[Data to examine — start]
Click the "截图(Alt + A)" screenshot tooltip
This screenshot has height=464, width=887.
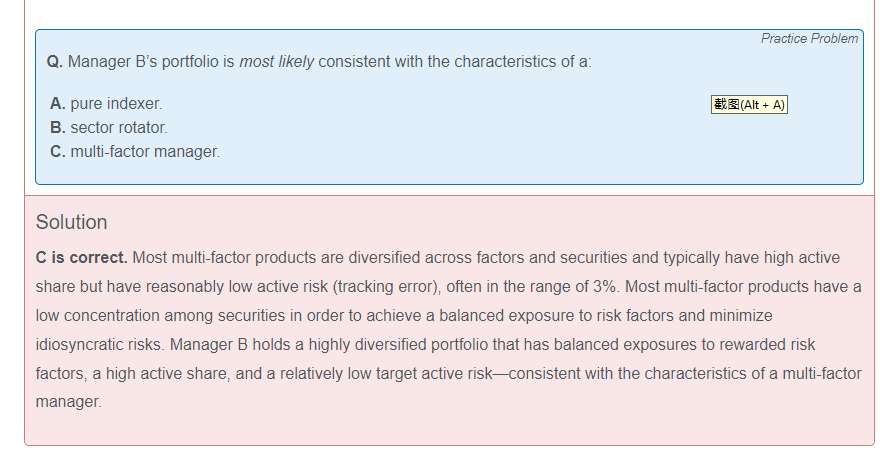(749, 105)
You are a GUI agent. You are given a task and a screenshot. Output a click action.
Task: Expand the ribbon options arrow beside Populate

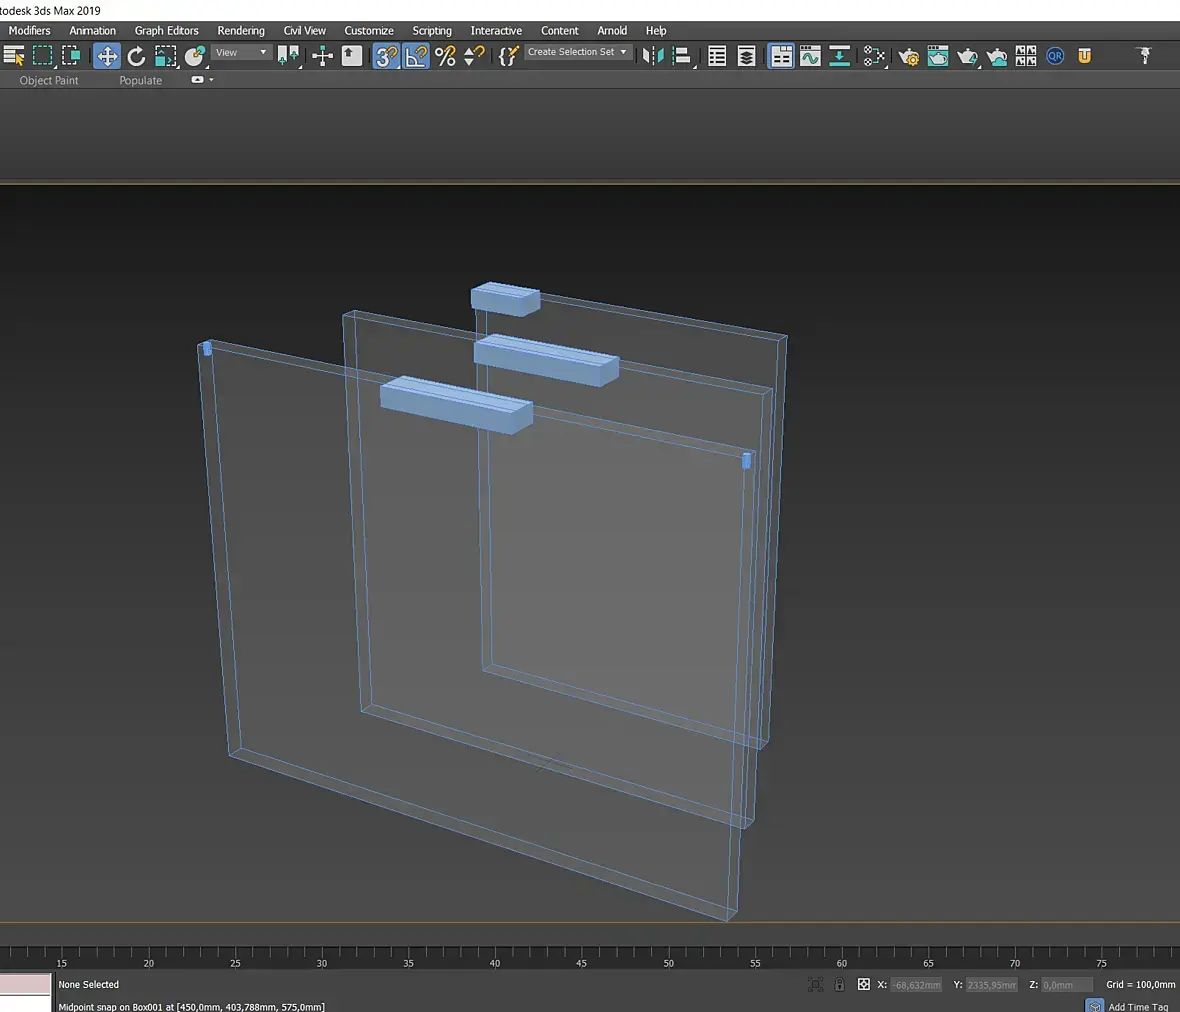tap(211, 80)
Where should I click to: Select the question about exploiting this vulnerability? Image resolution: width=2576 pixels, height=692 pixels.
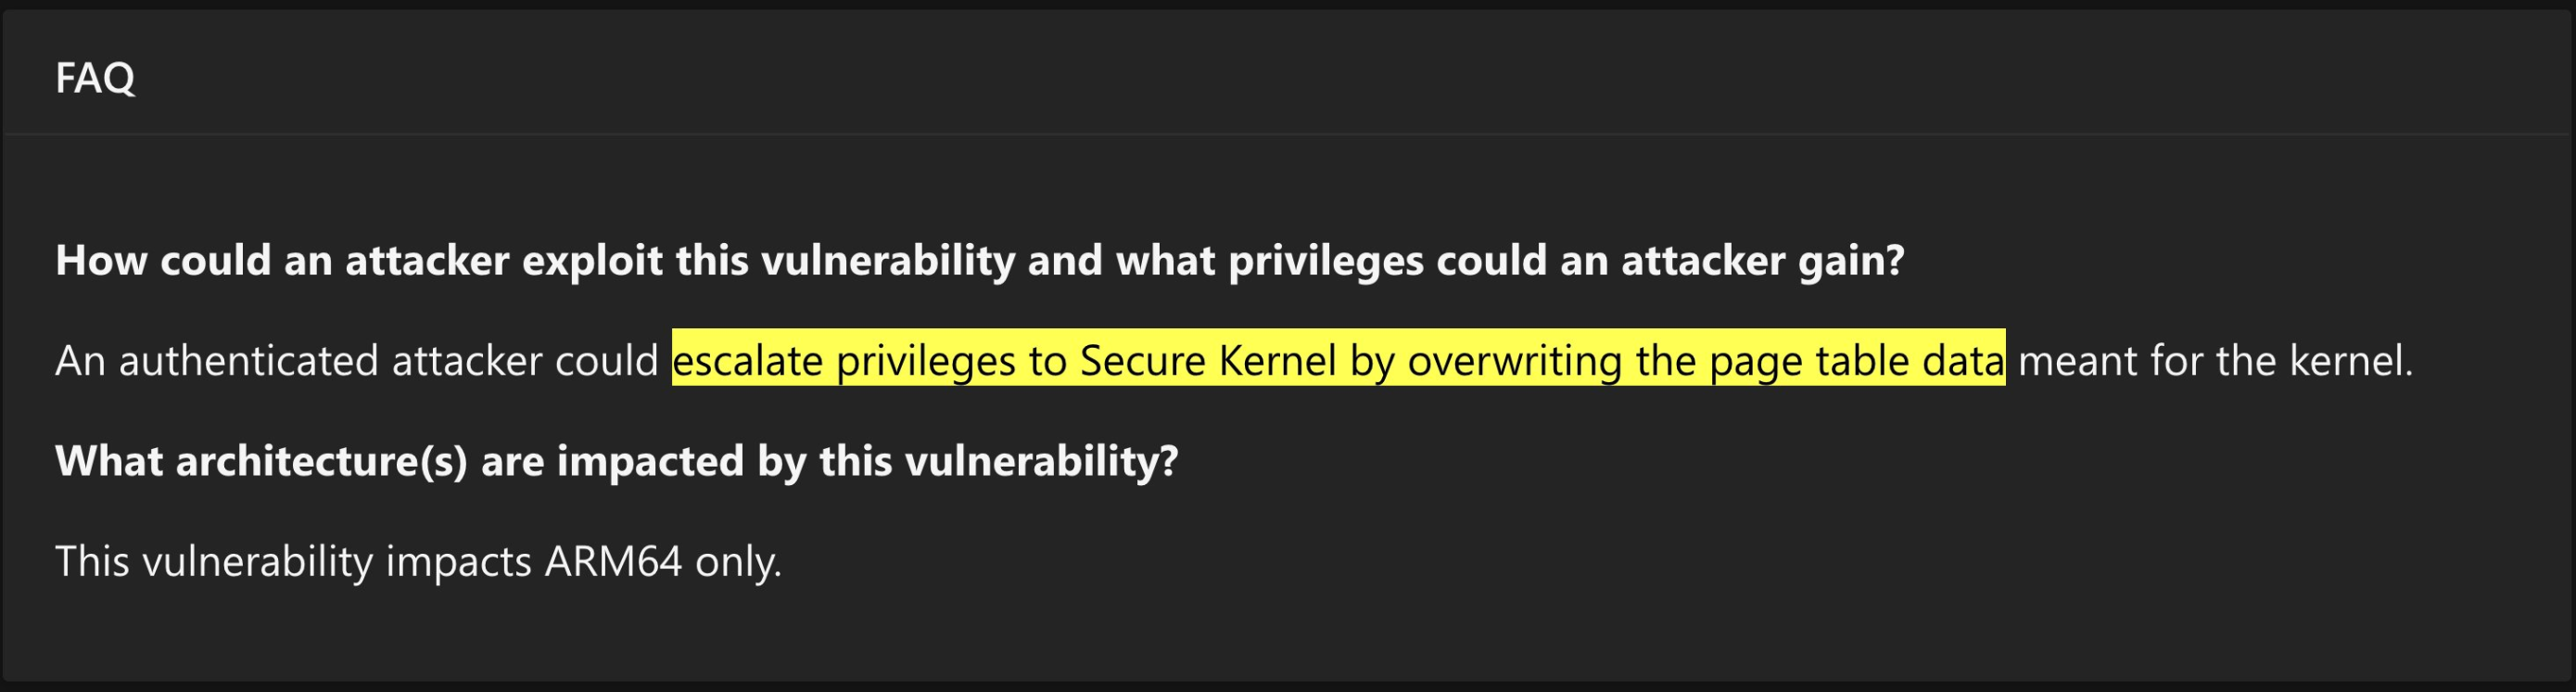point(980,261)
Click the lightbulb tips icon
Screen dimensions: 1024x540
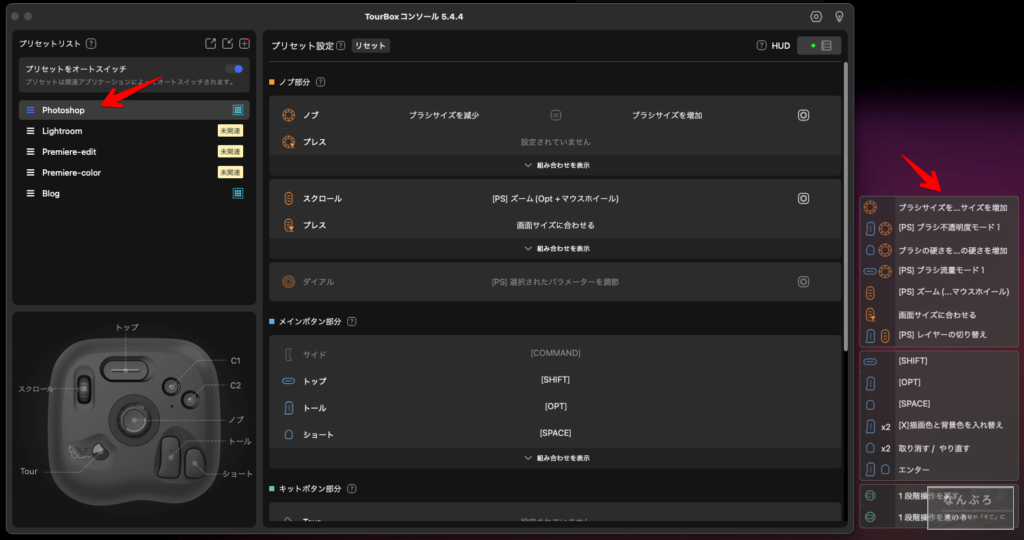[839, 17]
[Data to examine — finish]
_What is expected_
The copy must reproduce every entry exactly while excluding all pictures.

_Final answer_
Click the "截图(Alt + A)" screenshot tooltip
This screenshot has height=464, width=887.
(749, 105)
You are a GUI agent. You are given a task and a screenshot. Output a click action.
Task: Expand the ribbon options arrow beside Populate

tap(211, 80)
Where should I click to: Select the question about exploiting this vulnerability? Image resolution: width=2576 pixels, height=692 pixels.
point(980,261)
Click the lightbulb tips icon
Screen dimensions: 1024x540
[839, 17]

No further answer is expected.